"""

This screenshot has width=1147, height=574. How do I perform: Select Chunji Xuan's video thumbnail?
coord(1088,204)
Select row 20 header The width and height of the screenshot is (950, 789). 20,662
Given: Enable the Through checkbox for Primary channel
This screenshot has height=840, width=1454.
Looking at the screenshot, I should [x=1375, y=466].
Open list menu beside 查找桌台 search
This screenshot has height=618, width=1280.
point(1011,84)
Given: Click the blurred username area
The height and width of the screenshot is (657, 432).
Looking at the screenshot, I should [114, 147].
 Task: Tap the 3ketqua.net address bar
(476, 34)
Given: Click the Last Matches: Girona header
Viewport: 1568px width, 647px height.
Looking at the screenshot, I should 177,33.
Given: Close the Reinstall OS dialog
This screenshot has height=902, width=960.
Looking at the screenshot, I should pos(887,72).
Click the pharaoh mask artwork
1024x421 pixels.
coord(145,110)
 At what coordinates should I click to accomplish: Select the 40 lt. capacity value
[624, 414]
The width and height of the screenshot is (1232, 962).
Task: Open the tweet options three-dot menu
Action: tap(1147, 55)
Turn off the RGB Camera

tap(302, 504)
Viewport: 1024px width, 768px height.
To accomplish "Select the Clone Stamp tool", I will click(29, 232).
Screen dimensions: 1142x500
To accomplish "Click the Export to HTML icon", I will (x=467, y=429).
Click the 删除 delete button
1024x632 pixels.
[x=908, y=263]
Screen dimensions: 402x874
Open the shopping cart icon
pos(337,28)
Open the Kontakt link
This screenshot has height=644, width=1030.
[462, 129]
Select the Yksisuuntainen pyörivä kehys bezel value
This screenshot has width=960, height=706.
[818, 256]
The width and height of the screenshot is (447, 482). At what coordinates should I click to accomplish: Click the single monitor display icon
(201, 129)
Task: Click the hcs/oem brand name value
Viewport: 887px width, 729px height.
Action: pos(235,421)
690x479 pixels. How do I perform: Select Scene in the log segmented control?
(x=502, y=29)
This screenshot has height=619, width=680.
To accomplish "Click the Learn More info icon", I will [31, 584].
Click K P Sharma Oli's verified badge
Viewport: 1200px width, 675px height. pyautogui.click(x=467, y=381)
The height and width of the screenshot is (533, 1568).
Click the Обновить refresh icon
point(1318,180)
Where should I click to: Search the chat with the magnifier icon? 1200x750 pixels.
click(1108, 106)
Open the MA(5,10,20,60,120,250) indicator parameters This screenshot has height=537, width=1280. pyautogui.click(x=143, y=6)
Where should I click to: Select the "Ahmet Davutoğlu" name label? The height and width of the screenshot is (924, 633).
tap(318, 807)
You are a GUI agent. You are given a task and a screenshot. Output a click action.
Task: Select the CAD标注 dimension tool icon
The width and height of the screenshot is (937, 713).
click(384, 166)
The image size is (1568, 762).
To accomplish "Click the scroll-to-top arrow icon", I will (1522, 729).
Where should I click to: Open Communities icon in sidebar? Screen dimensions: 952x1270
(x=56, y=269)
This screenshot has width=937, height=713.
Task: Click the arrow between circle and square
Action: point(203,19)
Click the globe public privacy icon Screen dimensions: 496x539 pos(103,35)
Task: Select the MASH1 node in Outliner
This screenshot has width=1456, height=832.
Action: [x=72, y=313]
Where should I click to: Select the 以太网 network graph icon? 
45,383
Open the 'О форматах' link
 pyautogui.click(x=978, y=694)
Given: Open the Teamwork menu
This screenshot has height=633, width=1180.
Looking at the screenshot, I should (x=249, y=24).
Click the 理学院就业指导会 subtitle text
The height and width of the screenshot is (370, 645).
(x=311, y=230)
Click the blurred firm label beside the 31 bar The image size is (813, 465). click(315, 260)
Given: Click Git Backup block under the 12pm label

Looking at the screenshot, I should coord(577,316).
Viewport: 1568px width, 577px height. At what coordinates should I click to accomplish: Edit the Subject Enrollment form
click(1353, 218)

"""

§ **Work item**: Return all the data above once more, precisely as given.

§ **Exercise output**:
This screenshot has width=1147, height=574. How do I perform: Select Chunji Xuan's video thumbnail?
coord(1088,204)
Select row 20 header The width and height of the screenshot is (950, 789). 20,662
Given: Enable the Through checkbox for Primary channel
This screenshot has height=840, width=1454.
Looking at the screenshot, I should [x=1375, y=466].
Open list menu beside 查找桌台 search
This screenshot has height=618, width=1280.
point(1011,84)
Given: Click the blurred username area
The height and width of the screenshot is (657, 432).
Looking at the screenshot, I should [114, 147].
 Task: Tap the 3ketqua.net address bar
(476, 34)
Given: Click the Last Matches: Girona header
Viewport: 1568px width, 647px height.
Looking at the screenshot, I should 177,33.
Given: Close the Reinstall OS dialog
This screenshot has height=902, width=960.
Looking at the screenshot, I should pos(887,72).
Click the pharaoh mask artwork
1024x421 pixels.
coord(145,110)
 At what coordinates should I click to accomplish: Select the 40 lt. capacity value
[624, 414]
The width and height of the screenshot is (1232, 962).
Task: Open the tweet options three-dot menu
Action: tap(1147, 55)
Turn off the RGB Camera

tap(302, 504)
Viewport: 1024px width, 768px height.
To accomplish "Select the Clone Stamp tool", I will click(29, 232).
Screen dimensions: 1142x500
To accomplish "Click the Export to HTML icon", I will (x=467, y=429).
Click the 删除 delete button
1024x632 pixels.
[x=908, y=263]
Screen dimensions: 402x874
Open the shopping cart icon
pos(337,28)
Open the Kontakt link
This screenshot has height=644, width=1030.
[462, 129]
Select the Yksisuuntainen pyörivä kehys bezel value
This screenshot has width=960, height=706.
[818, 256]
The width and height of the screenshot is (447, 482). At what coordinates should I click to accomplish: Click the single monitor display icon
(201, 129)
Task: Click the hcs/oem brand name value
Viewport: 887px width, 729px height.
Action: pos(235,421)
690x479 pixels. How do I perform: Select Scene in the log segmented control?
(x=502, y=29)
This screenshot has height=619, width=680.
To accomplish "Click the Learn More info icon", I will [31, 584].
Click K P Sharma Oli's verified badge
Viewport: 1200px width, 675px height. pyautogui.click(x=467, y=381)
The height and width of the screenshot is (533, 1568).
Click the Обновить refresh icon
point(1318,180)
Where should I click to: Search the chat with the magnifier icon? 1200x750 pixels.
click(1108, 106)
Open the MA(5,10,20,60,120,250) indicator parameters This screenshot has height=537, width=1280. pyautogui.click(x=143, y=6)
Where should I click to: Select the "Ahmet Davutoğlu" name label? The height and width of the screenshot is (924, 633).
tap(318, 807)
You are a GUI agent. You are given a task and a screenshot. Output a click action.
Task: Select the CAD标注 dimension tool icon
The width and height of the screenshot is (937, 713).
click(384, 166)
The image size is (1568, 762).
To accomplish "Click the scroll-to-top arrow icon", I will (1522, 729).
Where should I click to: Open Communities icon in sidebar? Screen dimensions: 952x1270
(x=56, y=269)
This screenshot has width=937, height=713.
Task: Click the arrow between circle and square
Action: point(203,19)
Click the globe public privacy icon Screen dimensions: 496x539 pos(103,35)
Task: Select the MASH1 node in Outliner
This screenshot has width=1456, height=832.
Action: [x=72, y=313]
Where should I click to: Select the 以太网 network graph icon? 
45,383
Open the 'О форматах' link
 pyautogui.click(x=978, y=694)
Given: Open the Teamwork menu
This screenshot has height=633, width=1180.
Looking at the screenshot, I should (x=249, y=24).
Click the 理学院就业指导会 subtitle text
The height and width of the screenshot is (370, 645).
(x=311, y=230)
Click the blurred firm label beside the 31 bar The image size is (813, 465). click(315, 260)
Given: Click Git Backup block under the 12pm label

Looking at the screenshot, I should coord(577,316).
Viewport: 1568px width, 577px height. At what coordinates should I click to accomplish: Edit the Subject Enrollment form
click(1353, 218)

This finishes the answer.